U.S. CIO Tony Scott demonstrated Code.gov at this week’s Code for America Summit, an annual civic technology meeting held in Oakland, CA.
Code.gov is starting with the code resources from 50 different governmental projects across 10 different agencies. However, that number is expected to grow as departments begin to implement the Federal Source Code Policy, which led to the creation of Code.gov.
The Federal Source Code Policy, set by the Obama Administration in August, states that all custom-developed source code created for (or by) the Federal Government must be released to all government agencies for sharing and re-use. This was intended to help agencies avoid duplication of effort and to help to spur innovation and interdepartmental cooperation.

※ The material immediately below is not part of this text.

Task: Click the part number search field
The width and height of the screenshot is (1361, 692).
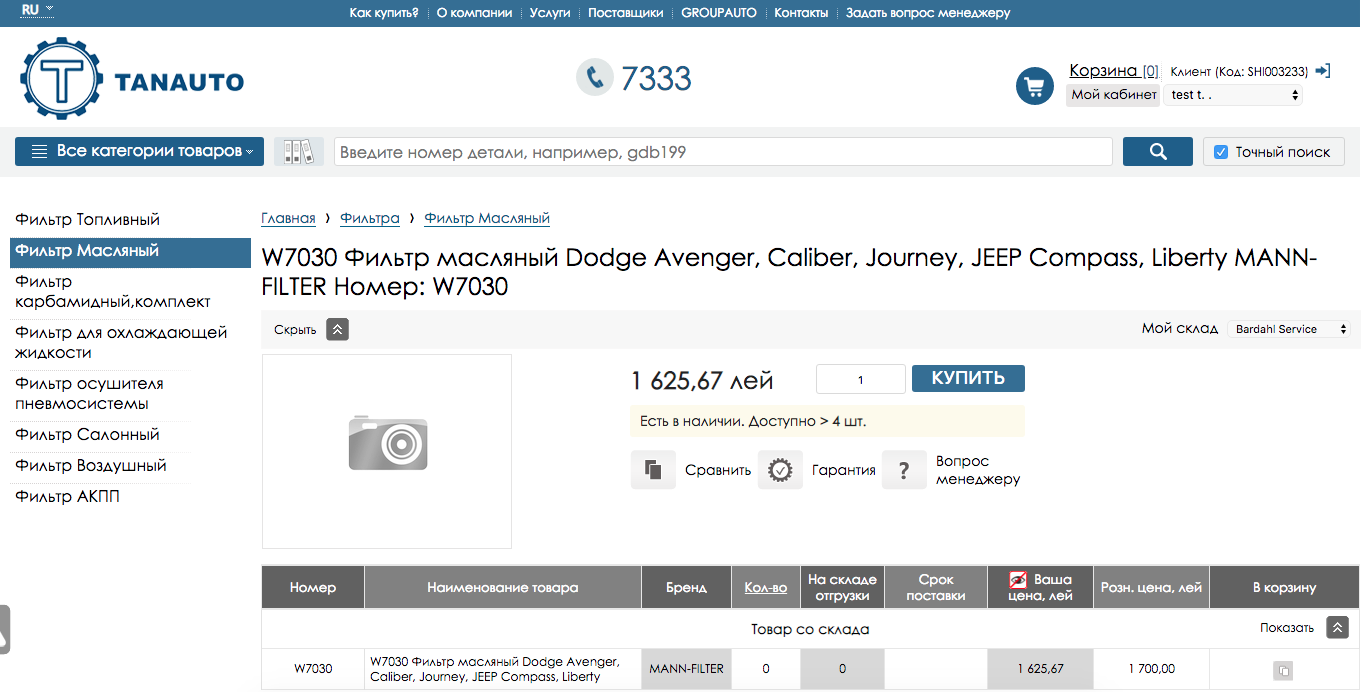Action: (x=723, y=152)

It was also intended to help the government curb spending on specialized code. As Scott noted in his official memo announcing the Source Code Policy, the federal government spends over $6 billion USD per year, on over 42,000 transactions. Sharing code between departments in an open source environment seemed a logical step in helping separate agencies avoid paying for original code, when a modification of existing code could be done in-house:
“This is consistent with the Digital Government Strategy’s “Shared Platform” approach, which enables Federal employees to work together—both within and across agencies—to reduce costs, streamline development, apply uniform standards, and ensure consistency in creating and delivering information.“
The Federal Source Code Policy also delineated a pilot program, whereby certain projects would share their source code with support agencies and the public, not just other governmental departments. The pilot program requires agencies that purchase new, custom software to release at least 20 percent of the code as open source software on Code.gov.

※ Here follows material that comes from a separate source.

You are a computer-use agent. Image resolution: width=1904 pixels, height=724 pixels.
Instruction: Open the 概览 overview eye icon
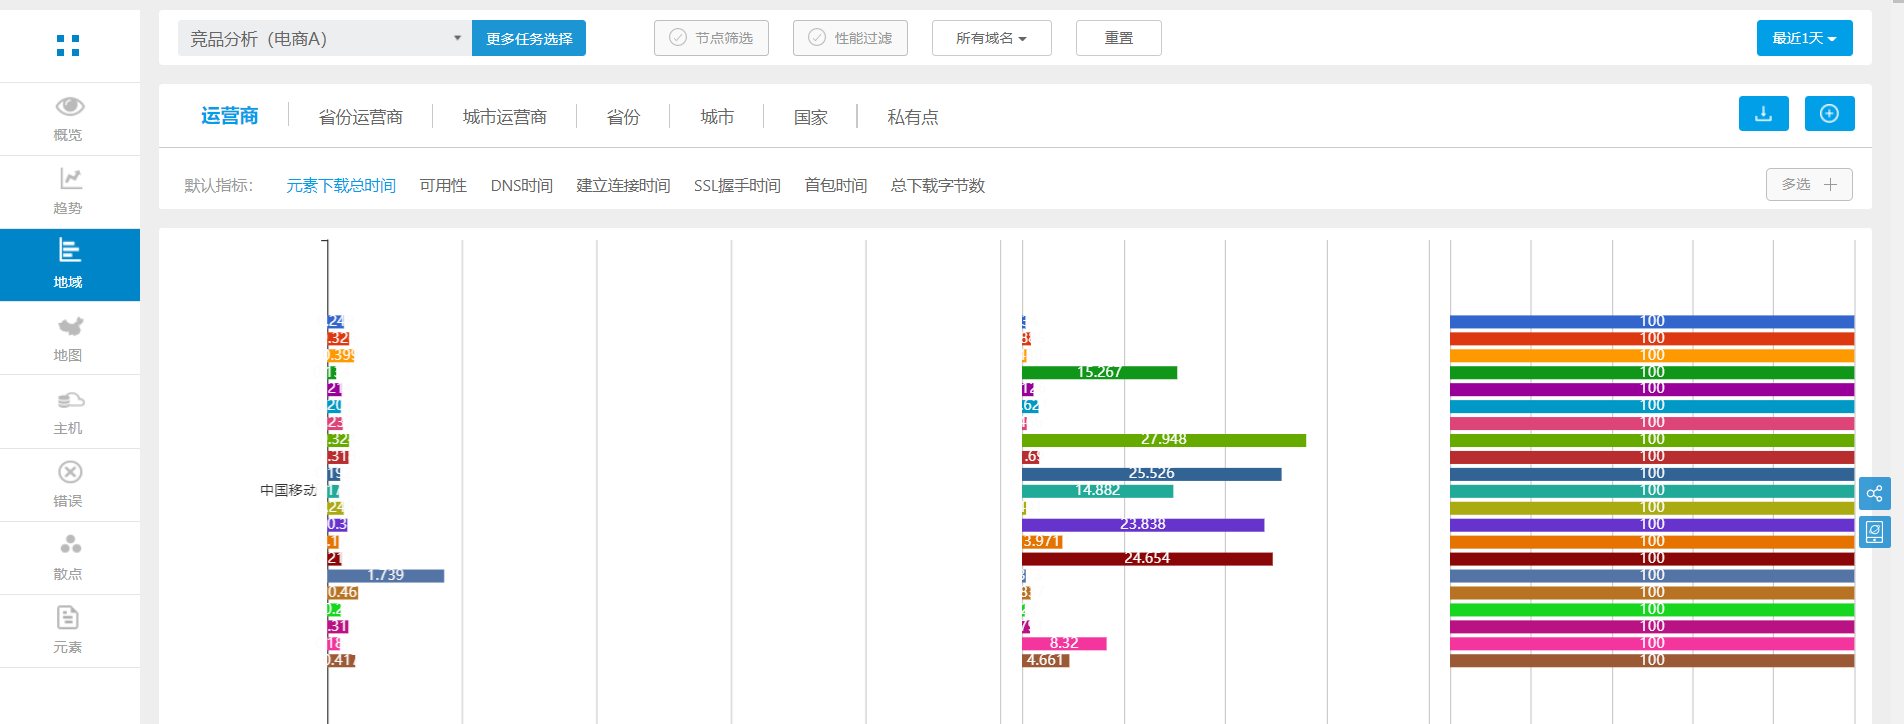pos(69,107)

This is not the first instance of the government’s custom-developed software being made available to the public as open source software. Currently developers can access the code that powers the White House’s ‘We the People’, an online petition service. The Department of Education also released code for the ‘College Scorecard’ website and API.
Code currently available includes projects from sources as varied as the Department of Energy, the EPA, and NASA. The site also includes a section with tools and resources designed to assist federal departments in implementing the Federal Source Code Policy.